“Vivo da 40 anni nello stesso quartiere, a Sarajevo, a due passi da un'antica chiesa ortodossa e da una moschea del XVI secolo. E salendo appena, da casa mia, raggiungo il seminario cattolico. Prima della guerra, quest'armonia, nata dalla differenza, si ritrovava nella vita d'ogni giorno. Sarajevo m'ha aperto gli occhi. Ero stupito nel vedere una città così ricca di grandi qualità umane, soprattutto la tolleranza e la generosità” (Jovan Divjak)
Il 10 gennaio, a Roma, ci saranno anche gli amici di “Bosnia-Erzegovina oltre i confini” a manifestare per chiedere al governo italiano di intervenire contro un rigurgito antistorico, che rischia di riportare alle cronache le idee e gli obiettivi criminali che hanno martoriato l'ex Jugoslavia negli anni ‘90.
A vent'anni dalla fine del genocidio, torna lo spettro del nazionalismo che non si limita alle parole ma prepara i fatti. Di fianco a noi, non in un'altra galassia. Nella vita reale, non su Netflix.
Milorad Dodik, serbo ultra-nazionalista, membro della presidenza tripartita della Bosnia-Erzegovina, avrebbe in programma di ricostituire un proprio esercito serbo-bosniaco, e di togliere competenze a Sarajevo, in favore di Banja Luka, nei fatti capitale della Repubblica serba.
Incredibili i motivi alla base di questo rinnovato allarme, da cercare nella modifica del codice penale bosniaco voluta dall'alto rappresentante della comunità internazionale in Bosnia (l’autorità istituita per garantire l’attuazione degli accordi di pace firmati a Dayton nel 1995).
Valentin Izko, ha infatti vietato, pena la detenzione, sia l’apologia di criminali di guerra (Mladic e Karadzic, su tutti), sia la negazione del genocidio di Srebenica, mandando su tutte le furie Dodik, che ha parlato di provocazione.
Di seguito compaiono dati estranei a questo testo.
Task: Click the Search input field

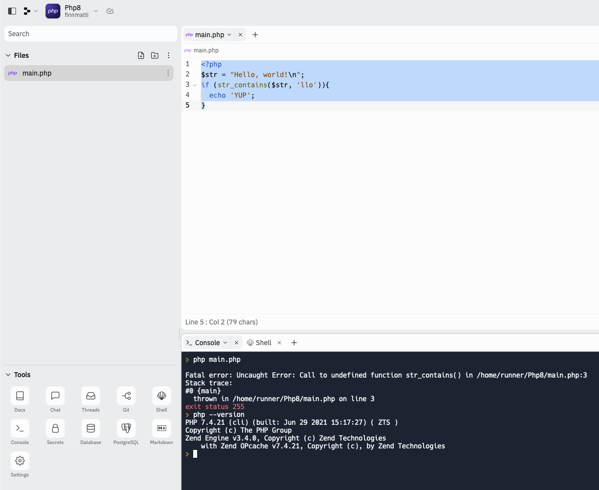Action: [x=91, y=34]
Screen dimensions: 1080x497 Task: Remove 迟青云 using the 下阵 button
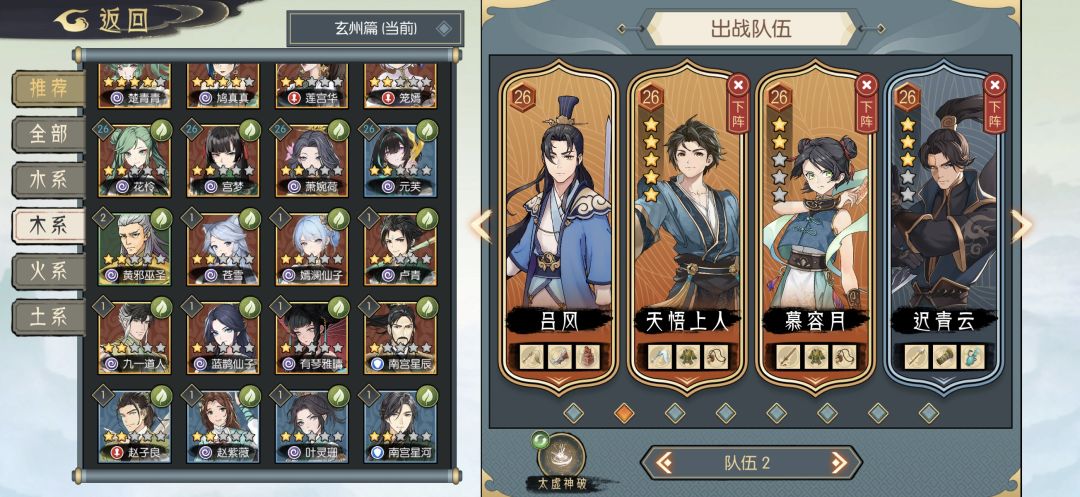[x=995, y=103]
Per Giulia Berardelli, di Huffington Post,
“il futuro di Sarajevo, storico crocevia dei destini europei, appare sempre più lontano dall’Unione europea. La Bosnia-Erzegovina è un Paese che non ha ancora lo status di candidato perché prima dovrebbe attuare una montagna di riforme impossibili da realizzare in uno Stato paralizzato da una metastasi burocratica e istituzionale che affonda le sue radici negli accordi di Dayton del 1995. Da anni Sarajevo è sola, intrappolata in un labirinto da cui sempre più persone scelgono di fuggire, soprattutto giovani”.
Jovan Divjak non c'è più, ma la sua battaglia per preservare l'armonia nata dalla differenza e gli ideali di tolleranza e generosità che hanno in Sarajevo il loro simbolo merita di essere portata avanti.